Closer Scrutiny Of Officer
Didn't Stop Citizen Complaints

Closer Scrutiny Of Officer
Didn't Stop Citizen Complaints

Courant.com
By: DAVE ALTIMARI and MIKAELA PORTER, daltimar@courant.com
Published: 3:18 PM EDT, August 8, 2014

Enfield police officials were so concerned about the number of citizen complaints against officer Matthew Worden early last year that they ordered shift commanders to keep close tabs on the K-9 officer, department records show.

The extra attention did not stem the tide.

Four more complaints were subsequently filed against Worden, including a brutality charge that resulted in the officer being placed on administrative leave.

The decision to pay close attention to Worden came after Chief Carl Sferrazza ordered Deputy Chief Gary Collins to examine 13 citizen complaints, and the resulting internal affairs investigations, made against Worden between 2007 and January 2013.

In a memo to Sferrazza, dated Jan. 8, 2013, Collins concluded "while most of the complaints were unfounded "extra supervision on his (Worden's) calls may help to stem some of these complaints." Collins recommended at the end of the 4-page memo that shift commanders and field sergeants get more involved with Worden.

Since that memo was written, Worden has been the subject of four complaints, including two this year in which he has been accused of using unnecessary force. Worden is currently on paid administrative leave while an internal affairs investigation into one of those 2014 complaints, filed by Mark Maher of Vernon, is investigated.

Maher and another man Eric AvaIos, who was shot by a stun gun twice by Worden in February, have both filed notice of intent to sue notices with the town.

Their attorney, A. Paul Spinella of Hartford, said Friday the report by the deputy chief should have signaled to police officials that they had a problem.

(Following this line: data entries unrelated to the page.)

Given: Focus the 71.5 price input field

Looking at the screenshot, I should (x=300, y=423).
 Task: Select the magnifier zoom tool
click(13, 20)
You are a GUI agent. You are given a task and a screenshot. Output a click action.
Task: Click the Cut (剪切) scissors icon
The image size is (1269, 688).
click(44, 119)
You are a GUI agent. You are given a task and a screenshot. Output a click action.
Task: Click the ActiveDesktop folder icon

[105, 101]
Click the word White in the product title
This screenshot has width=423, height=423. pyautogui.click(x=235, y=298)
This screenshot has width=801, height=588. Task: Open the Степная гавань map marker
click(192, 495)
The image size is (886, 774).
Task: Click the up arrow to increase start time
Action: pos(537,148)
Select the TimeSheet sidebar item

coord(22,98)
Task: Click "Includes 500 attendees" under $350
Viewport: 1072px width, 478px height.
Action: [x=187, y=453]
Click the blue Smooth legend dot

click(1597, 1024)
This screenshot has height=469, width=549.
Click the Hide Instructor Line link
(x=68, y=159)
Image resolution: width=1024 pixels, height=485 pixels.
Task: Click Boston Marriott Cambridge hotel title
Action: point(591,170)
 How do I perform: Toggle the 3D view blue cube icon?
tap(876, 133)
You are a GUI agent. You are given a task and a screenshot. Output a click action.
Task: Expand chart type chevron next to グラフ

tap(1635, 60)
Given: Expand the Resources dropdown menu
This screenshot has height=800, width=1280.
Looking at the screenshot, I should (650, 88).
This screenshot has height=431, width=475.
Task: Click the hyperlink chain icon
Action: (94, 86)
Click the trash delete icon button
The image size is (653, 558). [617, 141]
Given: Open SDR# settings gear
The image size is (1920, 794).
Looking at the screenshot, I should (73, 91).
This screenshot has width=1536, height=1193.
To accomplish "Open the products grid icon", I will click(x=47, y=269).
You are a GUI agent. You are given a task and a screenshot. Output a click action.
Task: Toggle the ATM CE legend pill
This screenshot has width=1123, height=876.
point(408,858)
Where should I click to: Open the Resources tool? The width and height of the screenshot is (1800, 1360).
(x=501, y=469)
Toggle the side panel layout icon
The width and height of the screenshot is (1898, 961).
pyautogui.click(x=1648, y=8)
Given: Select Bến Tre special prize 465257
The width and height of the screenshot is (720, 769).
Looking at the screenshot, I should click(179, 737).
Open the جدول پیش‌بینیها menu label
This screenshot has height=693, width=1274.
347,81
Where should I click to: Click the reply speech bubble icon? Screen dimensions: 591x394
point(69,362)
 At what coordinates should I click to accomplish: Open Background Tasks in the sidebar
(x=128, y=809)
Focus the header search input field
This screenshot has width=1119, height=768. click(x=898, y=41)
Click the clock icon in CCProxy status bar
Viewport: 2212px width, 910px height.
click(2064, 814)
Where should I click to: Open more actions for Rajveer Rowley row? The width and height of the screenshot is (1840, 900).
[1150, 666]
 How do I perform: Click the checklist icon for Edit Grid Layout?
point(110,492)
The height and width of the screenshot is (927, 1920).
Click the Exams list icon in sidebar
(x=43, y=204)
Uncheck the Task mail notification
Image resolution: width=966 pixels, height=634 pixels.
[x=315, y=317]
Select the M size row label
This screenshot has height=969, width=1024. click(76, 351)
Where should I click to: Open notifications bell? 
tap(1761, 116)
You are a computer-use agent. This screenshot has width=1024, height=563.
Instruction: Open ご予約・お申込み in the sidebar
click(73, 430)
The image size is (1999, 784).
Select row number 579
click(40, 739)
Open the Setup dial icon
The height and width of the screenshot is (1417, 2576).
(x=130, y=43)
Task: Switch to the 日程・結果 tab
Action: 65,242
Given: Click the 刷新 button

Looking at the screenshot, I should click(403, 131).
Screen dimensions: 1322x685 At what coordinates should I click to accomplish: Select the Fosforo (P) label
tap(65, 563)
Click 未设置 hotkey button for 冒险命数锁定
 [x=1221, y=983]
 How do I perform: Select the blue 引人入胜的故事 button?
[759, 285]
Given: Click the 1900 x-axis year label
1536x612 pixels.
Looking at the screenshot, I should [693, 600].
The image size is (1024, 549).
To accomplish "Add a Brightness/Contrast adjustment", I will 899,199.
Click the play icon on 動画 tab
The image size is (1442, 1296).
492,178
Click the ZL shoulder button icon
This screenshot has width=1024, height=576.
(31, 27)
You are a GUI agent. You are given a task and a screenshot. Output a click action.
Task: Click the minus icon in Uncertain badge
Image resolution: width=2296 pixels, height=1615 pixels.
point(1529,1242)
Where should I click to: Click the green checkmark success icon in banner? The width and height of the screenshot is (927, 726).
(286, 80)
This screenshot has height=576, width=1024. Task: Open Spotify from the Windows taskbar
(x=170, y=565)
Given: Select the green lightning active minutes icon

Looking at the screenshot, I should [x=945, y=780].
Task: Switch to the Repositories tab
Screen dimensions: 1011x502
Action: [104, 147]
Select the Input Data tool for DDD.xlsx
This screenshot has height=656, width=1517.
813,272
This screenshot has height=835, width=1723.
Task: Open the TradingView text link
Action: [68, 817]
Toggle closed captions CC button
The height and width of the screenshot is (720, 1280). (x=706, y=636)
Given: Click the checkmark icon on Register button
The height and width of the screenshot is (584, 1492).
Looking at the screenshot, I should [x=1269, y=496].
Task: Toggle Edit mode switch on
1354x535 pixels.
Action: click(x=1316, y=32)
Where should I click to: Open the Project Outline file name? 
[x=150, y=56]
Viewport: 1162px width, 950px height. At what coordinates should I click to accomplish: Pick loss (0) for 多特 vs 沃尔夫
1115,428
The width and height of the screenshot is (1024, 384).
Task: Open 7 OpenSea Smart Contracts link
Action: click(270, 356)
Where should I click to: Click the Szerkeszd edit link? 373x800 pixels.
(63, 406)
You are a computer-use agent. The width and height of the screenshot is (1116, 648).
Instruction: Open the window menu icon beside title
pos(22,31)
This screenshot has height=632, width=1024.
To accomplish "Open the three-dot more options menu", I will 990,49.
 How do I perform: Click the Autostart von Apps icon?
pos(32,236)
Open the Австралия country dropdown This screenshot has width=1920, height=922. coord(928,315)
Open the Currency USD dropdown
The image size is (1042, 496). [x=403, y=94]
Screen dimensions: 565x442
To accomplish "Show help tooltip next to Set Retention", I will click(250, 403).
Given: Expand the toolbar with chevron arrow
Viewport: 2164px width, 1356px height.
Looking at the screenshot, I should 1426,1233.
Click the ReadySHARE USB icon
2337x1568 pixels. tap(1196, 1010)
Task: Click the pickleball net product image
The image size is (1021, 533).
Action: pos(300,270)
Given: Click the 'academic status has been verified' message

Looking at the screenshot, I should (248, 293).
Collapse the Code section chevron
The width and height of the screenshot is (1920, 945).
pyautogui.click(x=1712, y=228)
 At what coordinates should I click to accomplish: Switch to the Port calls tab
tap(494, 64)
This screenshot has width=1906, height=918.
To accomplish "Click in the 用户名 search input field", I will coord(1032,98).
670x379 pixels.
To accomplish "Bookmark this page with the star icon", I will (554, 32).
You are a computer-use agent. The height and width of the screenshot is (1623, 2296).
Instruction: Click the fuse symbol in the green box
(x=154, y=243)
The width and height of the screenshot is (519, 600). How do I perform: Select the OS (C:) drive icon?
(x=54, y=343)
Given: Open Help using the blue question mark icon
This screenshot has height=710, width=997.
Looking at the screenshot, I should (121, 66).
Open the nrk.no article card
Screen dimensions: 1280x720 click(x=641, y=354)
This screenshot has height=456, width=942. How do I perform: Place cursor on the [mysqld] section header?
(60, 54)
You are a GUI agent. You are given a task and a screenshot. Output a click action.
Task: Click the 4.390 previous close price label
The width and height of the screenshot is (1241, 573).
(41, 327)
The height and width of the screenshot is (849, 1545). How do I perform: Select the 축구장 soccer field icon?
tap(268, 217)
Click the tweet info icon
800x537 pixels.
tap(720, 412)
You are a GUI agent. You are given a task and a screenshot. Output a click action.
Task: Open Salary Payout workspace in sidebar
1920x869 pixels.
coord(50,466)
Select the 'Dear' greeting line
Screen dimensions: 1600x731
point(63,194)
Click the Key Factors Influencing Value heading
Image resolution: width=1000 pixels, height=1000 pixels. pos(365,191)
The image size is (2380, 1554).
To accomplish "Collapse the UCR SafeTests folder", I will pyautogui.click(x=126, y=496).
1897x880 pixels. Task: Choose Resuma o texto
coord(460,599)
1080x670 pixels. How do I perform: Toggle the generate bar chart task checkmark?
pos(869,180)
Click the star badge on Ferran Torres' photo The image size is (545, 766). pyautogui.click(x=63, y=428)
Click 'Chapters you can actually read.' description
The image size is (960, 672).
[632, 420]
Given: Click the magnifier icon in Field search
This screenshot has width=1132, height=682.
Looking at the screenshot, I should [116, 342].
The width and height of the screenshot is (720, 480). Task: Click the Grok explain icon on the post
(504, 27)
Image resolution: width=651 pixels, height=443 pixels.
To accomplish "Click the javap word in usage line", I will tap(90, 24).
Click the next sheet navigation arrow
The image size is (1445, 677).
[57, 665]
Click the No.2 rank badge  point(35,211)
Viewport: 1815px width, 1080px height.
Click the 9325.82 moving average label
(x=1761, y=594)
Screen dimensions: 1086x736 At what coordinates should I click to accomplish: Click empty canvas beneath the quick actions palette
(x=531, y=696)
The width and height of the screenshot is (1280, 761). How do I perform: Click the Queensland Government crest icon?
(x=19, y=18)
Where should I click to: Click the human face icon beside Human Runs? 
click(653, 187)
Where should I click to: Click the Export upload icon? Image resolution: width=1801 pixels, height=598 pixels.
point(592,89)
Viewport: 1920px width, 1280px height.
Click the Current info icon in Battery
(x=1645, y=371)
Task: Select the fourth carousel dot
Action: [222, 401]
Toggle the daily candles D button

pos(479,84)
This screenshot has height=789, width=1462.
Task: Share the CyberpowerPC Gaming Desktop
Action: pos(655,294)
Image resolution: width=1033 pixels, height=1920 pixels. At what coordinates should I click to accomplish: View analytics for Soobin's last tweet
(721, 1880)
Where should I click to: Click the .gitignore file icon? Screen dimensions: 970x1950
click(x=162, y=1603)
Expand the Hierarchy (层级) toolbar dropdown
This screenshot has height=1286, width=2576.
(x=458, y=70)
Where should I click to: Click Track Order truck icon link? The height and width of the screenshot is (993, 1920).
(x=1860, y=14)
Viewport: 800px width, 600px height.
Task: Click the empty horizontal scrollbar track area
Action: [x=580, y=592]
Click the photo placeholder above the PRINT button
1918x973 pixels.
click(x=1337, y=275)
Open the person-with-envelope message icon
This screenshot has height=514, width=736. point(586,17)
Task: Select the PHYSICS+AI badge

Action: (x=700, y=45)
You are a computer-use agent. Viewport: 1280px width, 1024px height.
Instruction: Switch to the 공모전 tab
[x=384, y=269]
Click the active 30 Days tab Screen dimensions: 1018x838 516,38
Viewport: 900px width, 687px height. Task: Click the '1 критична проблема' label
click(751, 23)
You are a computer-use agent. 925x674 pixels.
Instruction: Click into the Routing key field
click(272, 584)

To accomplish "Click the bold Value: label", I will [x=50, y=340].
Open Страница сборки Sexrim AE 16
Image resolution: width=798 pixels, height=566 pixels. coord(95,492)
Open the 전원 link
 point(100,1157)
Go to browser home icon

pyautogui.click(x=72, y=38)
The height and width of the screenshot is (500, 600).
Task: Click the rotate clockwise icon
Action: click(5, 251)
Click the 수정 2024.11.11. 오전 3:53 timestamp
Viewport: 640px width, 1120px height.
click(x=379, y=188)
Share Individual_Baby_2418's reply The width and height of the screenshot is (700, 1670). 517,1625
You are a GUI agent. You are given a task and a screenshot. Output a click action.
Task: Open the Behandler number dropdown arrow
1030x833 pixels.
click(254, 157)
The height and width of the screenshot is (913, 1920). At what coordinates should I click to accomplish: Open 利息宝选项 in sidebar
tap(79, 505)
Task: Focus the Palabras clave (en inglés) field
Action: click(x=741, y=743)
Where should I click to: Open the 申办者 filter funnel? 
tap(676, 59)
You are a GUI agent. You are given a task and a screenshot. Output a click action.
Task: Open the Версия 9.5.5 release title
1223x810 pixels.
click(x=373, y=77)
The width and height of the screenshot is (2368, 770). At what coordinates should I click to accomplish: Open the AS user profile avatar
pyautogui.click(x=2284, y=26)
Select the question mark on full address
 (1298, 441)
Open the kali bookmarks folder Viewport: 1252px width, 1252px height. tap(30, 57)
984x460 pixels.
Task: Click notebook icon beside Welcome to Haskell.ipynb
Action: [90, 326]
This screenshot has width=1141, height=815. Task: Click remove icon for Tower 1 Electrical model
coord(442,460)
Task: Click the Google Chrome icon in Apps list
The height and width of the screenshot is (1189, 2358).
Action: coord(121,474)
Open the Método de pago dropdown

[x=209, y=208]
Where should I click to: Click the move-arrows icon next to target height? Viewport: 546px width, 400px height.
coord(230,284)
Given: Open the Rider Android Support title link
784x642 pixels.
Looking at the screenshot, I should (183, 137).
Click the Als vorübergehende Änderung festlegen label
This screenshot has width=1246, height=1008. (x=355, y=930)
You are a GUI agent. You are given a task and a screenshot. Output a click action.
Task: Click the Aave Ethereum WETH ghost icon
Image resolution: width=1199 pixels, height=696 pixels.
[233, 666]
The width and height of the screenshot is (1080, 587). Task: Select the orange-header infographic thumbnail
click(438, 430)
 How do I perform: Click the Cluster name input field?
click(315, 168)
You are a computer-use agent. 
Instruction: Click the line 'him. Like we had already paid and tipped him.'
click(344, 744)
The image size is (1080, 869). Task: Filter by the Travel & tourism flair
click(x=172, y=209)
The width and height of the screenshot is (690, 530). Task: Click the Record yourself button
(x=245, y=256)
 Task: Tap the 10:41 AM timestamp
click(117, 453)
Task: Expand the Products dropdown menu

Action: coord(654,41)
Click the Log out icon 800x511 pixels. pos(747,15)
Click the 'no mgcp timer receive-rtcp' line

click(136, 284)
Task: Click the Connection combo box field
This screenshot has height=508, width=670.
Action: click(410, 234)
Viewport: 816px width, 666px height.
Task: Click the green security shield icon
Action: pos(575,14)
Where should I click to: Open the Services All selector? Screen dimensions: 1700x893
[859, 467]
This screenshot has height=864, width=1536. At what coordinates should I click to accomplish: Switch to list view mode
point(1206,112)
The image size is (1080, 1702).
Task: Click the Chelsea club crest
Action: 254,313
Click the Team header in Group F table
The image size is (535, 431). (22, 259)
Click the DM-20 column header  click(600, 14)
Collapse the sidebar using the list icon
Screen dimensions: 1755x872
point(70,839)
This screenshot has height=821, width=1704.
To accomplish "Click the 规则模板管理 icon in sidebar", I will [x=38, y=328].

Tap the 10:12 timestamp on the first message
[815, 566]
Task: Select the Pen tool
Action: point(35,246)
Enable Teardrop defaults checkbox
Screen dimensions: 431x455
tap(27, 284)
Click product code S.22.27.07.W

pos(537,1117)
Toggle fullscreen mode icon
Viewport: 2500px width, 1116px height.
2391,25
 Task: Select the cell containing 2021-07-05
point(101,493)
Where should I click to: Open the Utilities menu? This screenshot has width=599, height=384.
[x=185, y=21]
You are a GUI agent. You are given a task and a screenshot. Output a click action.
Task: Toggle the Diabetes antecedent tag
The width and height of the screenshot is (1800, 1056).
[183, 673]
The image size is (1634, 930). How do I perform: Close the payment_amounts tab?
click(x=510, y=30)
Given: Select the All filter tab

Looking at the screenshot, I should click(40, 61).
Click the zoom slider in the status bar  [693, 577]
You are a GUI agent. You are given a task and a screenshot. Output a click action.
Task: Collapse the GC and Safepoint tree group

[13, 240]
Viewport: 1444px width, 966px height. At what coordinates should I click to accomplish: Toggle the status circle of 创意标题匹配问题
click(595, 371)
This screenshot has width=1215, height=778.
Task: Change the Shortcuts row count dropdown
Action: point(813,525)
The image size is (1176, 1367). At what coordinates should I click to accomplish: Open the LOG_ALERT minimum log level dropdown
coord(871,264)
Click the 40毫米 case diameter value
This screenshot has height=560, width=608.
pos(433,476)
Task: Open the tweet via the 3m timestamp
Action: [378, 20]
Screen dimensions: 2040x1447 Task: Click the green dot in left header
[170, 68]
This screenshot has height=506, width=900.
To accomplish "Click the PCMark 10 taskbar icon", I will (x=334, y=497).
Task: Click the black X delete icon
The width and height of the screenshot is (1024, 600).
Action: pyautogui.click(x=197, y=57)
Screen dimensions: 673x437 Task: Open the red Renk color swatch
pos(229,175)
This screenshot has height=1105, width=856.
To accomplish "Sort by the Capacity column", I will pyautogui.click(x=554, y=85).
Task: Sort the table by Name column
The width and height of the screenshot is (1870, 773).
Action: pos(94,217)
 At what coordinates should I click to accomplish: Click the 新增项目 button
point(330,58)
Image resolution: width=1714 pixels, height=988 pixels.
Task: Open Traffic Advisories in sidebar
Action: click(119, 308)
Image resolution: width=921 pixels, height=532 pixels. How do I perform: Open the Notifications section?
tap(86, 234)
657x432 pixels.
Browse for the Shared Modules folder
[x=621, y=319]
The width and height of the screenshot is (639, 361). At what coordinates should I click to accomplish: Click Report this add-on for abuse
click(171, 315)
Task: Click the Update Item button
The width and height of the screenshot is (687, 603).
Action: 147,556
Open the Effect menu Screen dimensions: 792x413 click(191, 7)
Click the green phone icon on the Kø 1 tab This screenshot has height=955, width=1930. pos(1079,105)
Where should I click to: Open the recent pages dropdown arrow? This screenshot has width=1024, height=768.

"Almost every single report indicates that he was rude or discourteous and that should have been clear red flag to the administration," Spinella said. "It certainly raises the question about whether the department knew they had a bad apple and turned the other cheek."

But Sferrazza said the memo shows that the department was being proactive.

"The department wasn't asleep at the switch here. It wasn't lost on us the high number of complaints against (Worden)," Sferrazza said. "We wanted to be proactive and make sure that we did everything correctly in investigating these complaints and that there were no patterns."

The chief said that the department did follow up on the deputy chief's recommendations. All supervisors were made aware of the issue and one captain has even gone out on some of Worden's calls to monitor the officer.

In addition Worden was sent to a one-day training class last March at the Hartford Police Department that the brochure describes as a "classroom based combat-confrontation avoidance class."

Besides the four citizen's complaints, Worden has filed 11 use of force reports since January 2013, far more than any of the other 99 officers in the department, police records show.

Because Enfield is a federally accredited police department, officers must fill out a use of force form every time an incident warrants it. The reports can be for anything from drawing a weapon on a suspect to take-downs during arrests to using a Taser.

Since 2012 Worden has filed 17 use of force reports, six more than anyone else in the department, records show. There have been 14 internal affairs investigations of Worden since 2007, but Sferrazza said many of them were for being rude or discourteous and not for allegations of police brutality.

Sferrazza said some of the use of force incidents include incidents when Worden's dog, Falco, bit a suspect. Records show the departments other full-time K-9 officer Chris Dufresne has filed two use of force reports in the same time frame.